(bkz: bağdatta kurşunlanarak ölmek)
gerçekten bunu yazarken çok üzülüyorum ama yapabilecek bir şeyler olmadığını düşündükçe elimizi kolumuzu bağlayanlara küfür edememenin sinirini yaşıyorum.
bende o cocuklardan biri olabilirdim.Belkide şanslıyım beni bilenlerin gözünde ama hiç değil. asıl vatanının neresi oldugunu bilememek ve hiçbir akrabanı tanımadan öldüğünü bilmek ve her bayram aglamak..
bu ne mi? Turkiye'de olup ama bagdatta cocuk olmaktır.
güneşin doğudan battığını, paramparça bulutları, salı pazarı değil can pazarını, gazi olan bebekleri, piyon olduğunu ve kan yağmurlarını gören çocuktur.

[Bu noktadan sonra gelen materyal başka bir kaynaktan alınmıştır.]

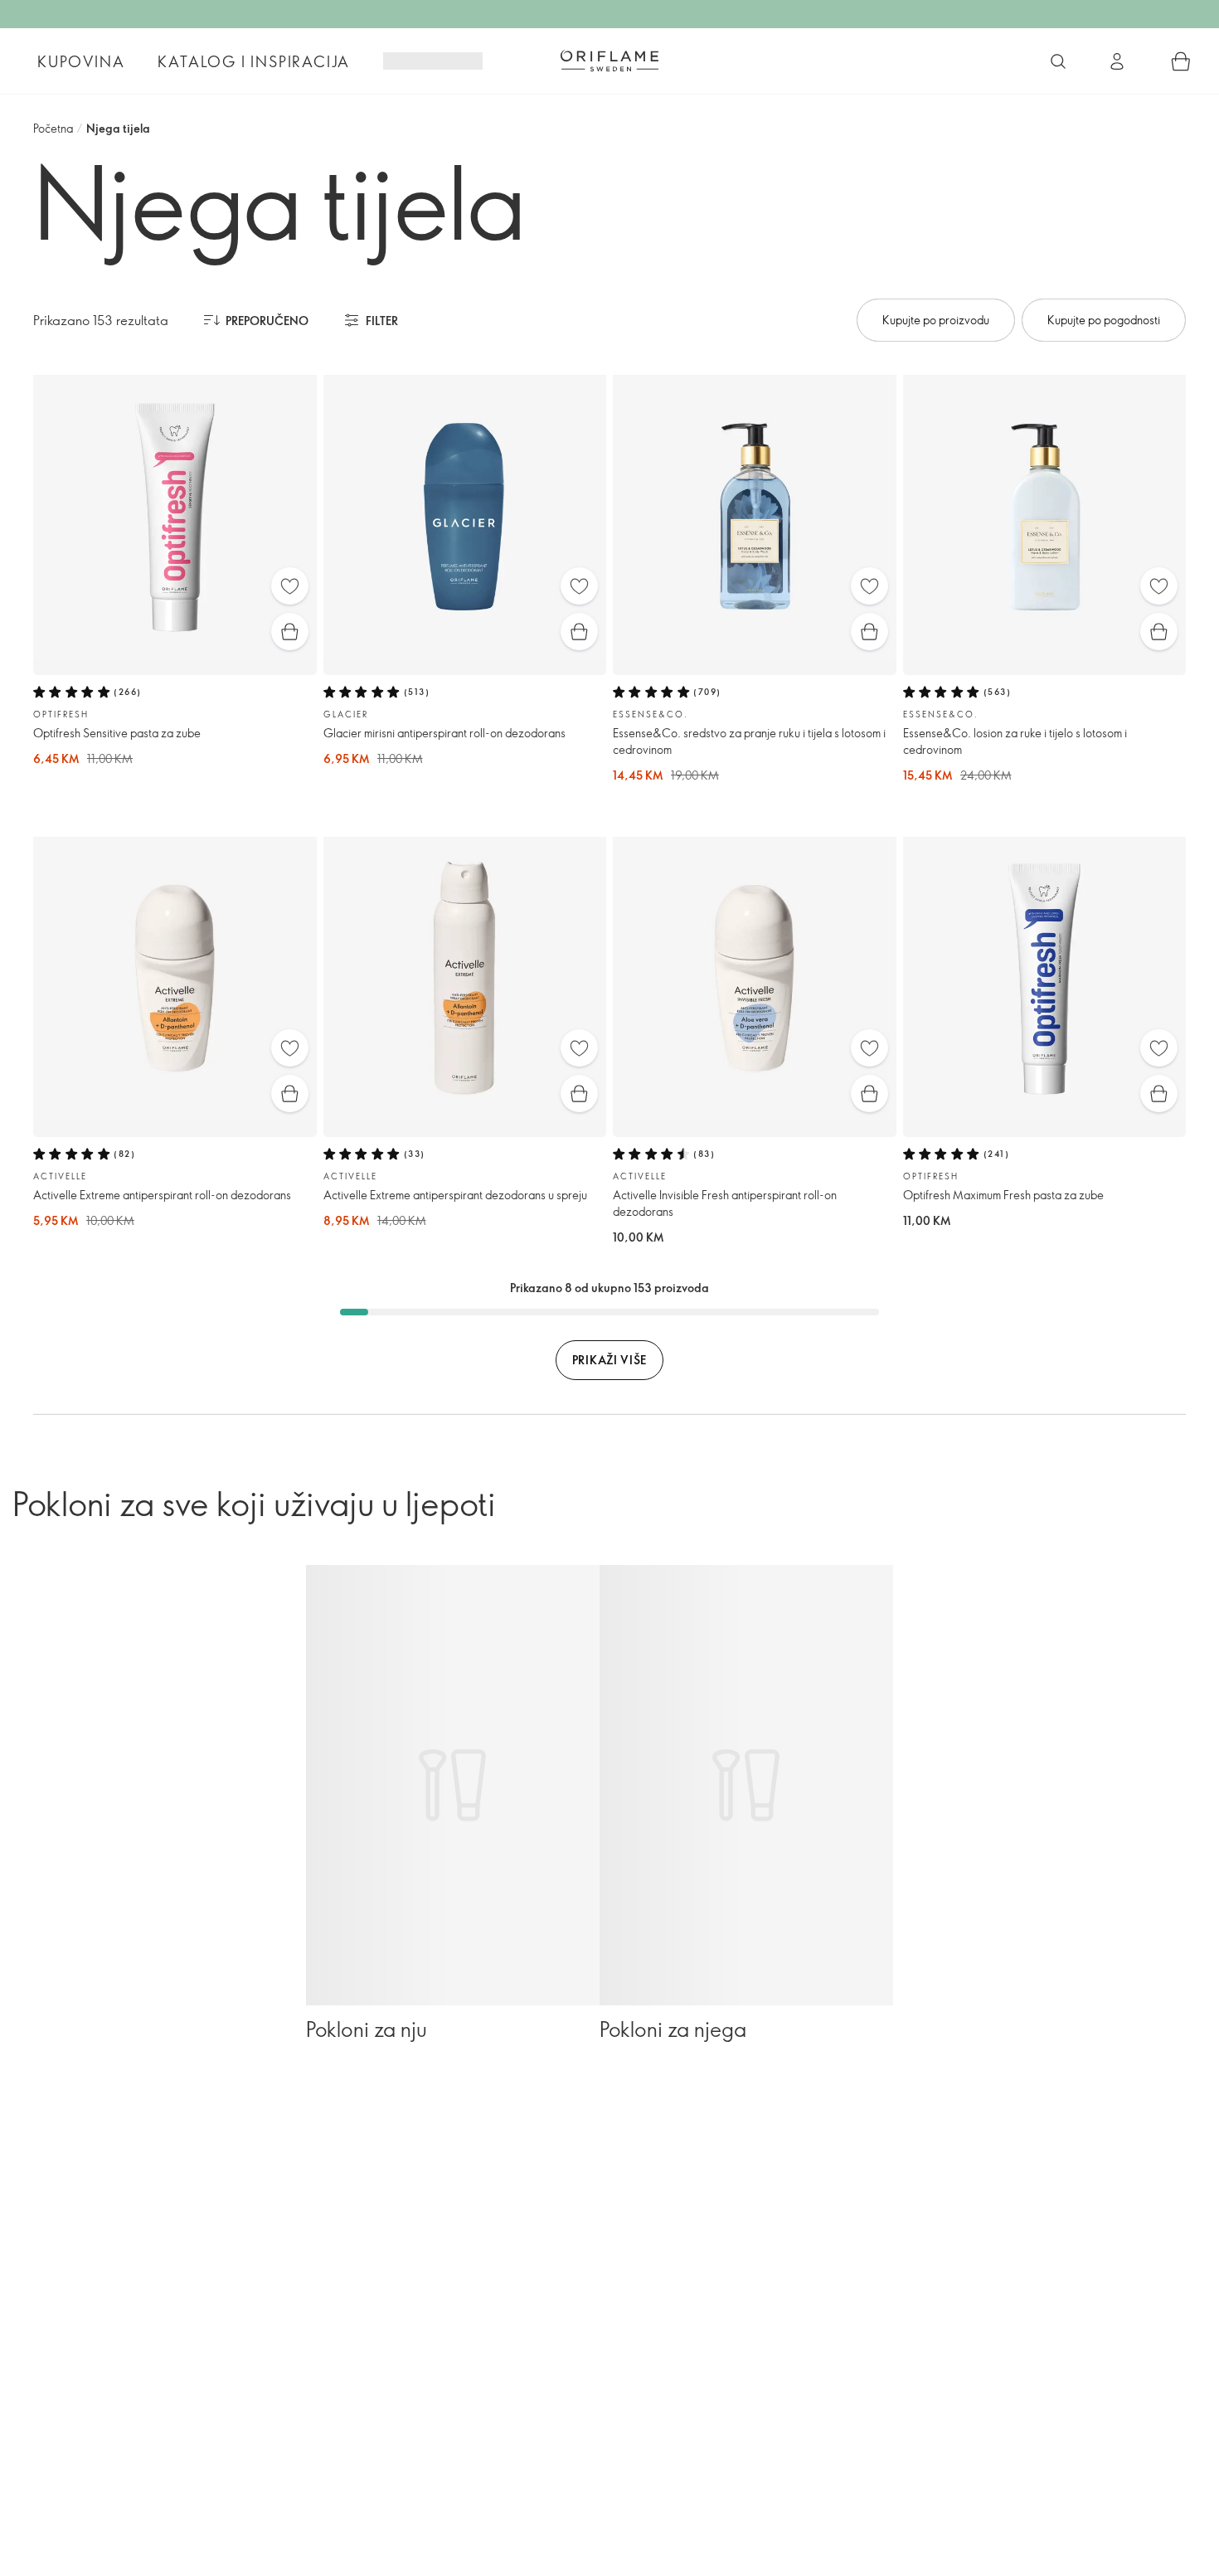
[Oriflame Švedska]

ölümün kol gezdiği bir şehirde çocuk olmaya çalışmaktır.
kendi evinizde, yurdunuzda, sürekli birilerinin çaldığı çocukluğunuzu, mayınların, füzelerin arasında aramaktır.
saklambaç oyununu ancak yıkık evlerin harabelerinde oynayabilmektir.
gördüğünüz her saddam hüseyin resmini yırtmak istemek, her asker üniformalı insana çocuk aklınızla hınçlanmaktır.
bağdat'ta çocuk olmak..modern tiranların oyun alanı olmuş bir coğrafyada, yüreğinde her daim aynı korkuyla ve asla bir çocuğun umarsızlığına sahip olamadan hayata tutunmaya çalışmaktır.
çocukluk nedir bilmemek, çocuk olmanın gerektirdiği her türlü oyundan, şekerden, çizgi filmlerden, arkadaşlardan, okuldan, yaramazlıklardan nasiplenememek, hayatın en önemli dönemi olan çocukluğu es geçip, büyük olmaya adım atmaktır.
anne veya babanızın ölme ihtimalinin yüksek olmasıdır.
uykulardan patlama sesleriyle uyanmaktır.
hayal bile kuramamaktır.
kendi evindeyken deplasmanda olmaktır.
saddam hüseyini sevmemek, amerika'dan nefret etmektir bağdat da çocuk olmak.